Playoffs Heating Up with Move into Round of 12
Pull on your boots. Grab your hat. Saddle up. The Round of 12 in the NASCAR playoffs begins Sunday at Texas Motor Speedway.
The 1.5-mile track in Fort Worth hosts its 19th postseason event for the Cup Series (2:30 p.m. CDT, USA Network) with 12 drivers within 36 points of each other. That includes the “hometown” entrant, Chris Buescher of Prosper, just an hour away. The RFK Racing competitor closed the regular season with three wins in five weeks.

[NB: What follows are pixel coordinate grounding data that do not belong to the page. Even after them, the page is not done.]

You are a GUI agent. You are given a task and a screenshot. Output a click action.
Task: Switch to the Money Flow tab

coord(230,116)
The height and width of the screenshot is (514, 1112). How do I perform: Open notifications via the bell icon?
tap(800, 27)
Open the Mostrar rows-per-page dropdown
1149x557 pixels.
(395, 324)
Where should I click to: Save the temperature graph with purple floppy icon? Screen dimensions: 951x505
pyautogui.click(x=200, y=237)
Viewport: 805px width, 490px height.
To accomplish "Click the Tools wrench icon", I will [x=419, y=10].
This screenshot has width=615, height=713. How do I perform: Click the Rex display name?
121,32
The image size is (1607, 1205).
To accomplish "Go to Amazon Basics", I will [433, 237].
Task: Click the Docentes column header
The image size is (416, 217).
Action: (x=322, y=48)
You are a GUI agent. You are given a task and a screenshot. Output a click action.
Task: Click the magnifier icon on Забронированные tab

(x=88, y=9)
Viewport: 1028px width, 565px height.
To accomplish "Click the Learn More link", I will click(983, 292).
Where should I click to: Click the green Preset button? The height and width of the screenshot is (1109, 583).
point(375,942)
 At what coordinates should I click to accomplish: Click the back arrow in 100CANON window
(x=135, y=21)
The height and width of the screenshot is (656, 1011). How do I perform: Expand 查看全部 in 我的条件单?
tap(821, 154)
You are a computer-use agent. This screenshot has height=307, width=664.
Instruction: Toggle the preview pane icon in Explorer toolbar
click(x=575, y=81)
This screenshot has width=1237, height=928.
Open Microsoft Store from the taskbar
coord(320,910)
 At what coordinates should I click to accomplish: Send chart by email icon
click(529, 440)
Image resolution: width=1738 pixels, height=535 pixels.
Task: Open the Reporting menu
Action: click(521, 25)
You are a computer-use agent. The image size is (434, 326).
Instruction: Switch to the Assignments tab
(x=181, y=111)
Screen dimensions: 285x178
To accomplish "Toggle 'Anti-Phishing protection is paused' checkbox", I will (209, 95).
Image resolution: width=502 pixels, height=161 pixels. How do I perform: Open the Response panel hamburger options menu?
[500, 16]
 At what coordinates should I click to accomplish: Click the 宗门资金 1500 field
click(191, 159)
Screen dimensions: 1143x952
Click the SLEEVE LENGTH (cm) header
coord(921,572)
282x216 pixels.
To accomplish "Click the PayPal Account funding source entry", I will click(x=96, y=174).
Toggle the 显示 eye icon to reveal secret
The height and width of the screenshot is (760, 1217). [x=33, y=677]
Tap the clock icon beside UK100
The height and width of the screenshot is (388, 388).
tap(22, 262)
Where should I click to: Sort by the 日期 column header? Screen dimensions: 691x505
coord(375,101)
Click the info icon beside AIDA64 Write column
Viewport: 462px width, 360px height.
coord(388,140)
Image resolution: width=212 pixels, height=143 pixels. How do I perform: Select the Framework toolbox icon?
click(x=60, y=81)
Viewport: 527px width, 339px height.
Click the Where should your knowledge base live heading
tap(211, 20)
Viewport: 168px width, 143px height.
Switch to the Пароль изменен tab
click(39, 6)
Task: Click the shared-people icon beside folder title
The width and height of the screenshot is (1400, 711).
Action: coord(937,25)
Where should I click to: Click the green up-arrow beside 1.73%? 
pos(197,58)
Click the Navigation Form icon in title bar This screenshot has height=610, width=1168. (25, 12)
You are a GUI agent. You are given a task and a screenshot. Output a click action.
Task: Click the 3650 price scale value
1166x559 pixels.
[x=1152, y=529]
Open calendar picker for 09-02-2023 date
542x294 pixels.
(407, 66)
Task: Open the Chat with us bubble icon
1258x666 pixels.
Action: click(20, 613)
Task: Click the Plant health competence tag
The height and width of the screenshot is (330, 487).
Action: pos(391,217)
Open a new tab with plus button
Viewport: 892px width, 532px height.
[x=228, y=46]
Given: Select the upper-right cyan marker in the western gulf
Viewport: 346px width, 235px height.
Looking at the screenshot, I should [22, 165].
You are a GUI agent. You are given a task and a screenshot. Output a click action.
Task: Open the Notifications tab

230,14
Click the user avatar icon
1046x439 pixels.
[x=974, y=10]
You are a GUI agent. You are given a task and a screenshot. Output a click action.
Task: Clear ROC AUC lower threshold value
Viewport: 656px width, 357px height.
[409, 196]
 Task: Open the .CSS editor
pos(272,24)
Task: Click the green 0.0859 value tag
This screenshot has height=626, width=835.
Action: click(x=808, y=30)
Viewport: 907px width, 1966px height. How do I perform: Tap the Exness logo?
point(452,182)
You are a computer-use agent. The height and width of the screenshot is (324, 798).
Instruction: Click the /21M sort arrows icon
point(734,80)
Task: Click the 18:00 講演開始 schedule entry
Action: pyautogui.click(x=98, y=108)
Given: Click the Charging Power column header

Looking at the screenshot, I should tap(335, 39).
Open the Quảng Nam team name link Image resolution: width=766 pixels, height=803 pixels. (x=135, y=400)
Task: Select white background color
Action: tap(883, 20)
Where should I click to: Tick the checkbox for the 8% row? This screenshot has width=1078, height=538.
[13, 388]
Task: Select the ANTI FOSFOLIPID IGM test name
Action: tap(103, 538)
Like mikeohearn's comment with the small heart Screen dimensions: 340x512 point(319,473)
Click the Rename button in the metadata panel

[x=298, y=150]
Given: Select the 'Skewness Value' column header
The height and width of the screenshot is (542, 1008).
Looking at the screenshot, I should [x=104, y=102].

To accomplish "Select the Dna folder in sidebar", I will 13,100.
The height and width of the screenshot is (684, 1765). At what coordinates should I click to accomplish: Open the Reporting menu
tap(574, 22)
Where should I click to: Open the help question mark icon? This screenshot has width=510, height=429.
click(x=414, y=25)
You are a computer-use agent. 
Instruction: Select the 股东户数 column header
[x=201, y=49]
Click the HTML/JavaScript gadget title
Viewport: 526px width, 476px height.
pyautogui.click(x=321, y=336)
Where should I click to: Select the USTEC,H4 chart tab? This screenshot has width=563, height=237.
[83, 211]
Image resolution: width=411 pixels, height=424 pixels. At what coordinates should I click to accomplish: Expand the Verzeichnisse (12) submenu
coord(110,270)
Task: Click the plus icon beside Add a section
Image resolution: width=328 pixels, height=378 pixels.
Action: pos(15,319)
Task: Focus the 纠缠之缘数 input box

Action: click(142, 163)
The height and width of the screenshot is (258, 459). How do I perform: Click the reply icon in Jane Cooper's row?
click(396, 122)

At the top of the standings is William Byron of Hendrick Motorsports in the No. 24 Chevrolet Camaro ZL1, then a pair of Joe Gibbs Racing entries piloting Toyota Camry TRDs, Martin Truex Jr. in his No. 19 and Denny Hamlin in his No. 11 coming off a win at Bristol last week and a runner-up at Darlington the week before that makes him the series’ hottest racer.
The rest of the top eight includes Kyle Larson, the 2021 winner at Texas; Buescher; Kyle Busch, a four-time winner at Texas, including 2020; Christopher Bell of Norman, Okla., just three hours north across the Red River; and defending race champion Tyler Reddick.
The quartet below the cutline are Ross Chastain, a Championship 4 racer last season; Brad Keselowski, making his ninth appearance in the Round of 12 (he has never been eliminated in the first round); Ryan Blaney, who won the Texas-hosted All-Star Race in 2022; and Bubba Wallace, carrying no playoff points but now has the experience of twice avoiding elimination, at the end of the regular season and in the Round of 16.
Four drivers — Kevin Harvick, Joey Logano, Ricky Stenhouse Jr, Michael McDowell — were eliminated last week, but all drivers can still win a race. There are seven to go. Race trophies are still race trophies.
“I’m really bad at [losing], so I’m naturally pretty mad right now and determined to fix it,” said Logano, the 2022 Cup Series champion and Panini America’s NASCAR Brand Ambassador. “We might be out of this right now, but we still have the opportunity to get better.”
After Texas, the quarterfinals roll on with a visit to Alabama for some superspeedway racing at Talladega, then the hybrid road/oval course, the ROVAL, at Charlotte Motor Speedway. Those next two stops are “wild card” races in the minds of many drivers because you never know what will happen at either.
“Talladega, it’s a little crazy and there is typically a lot of crashes,” Larson said. “So you put a lot of pressure on this race this weekend — or at least I do — to do a good job.”
The pressure’s on, for sure. It’s the playoffs. It’s Texas. Let’s ride.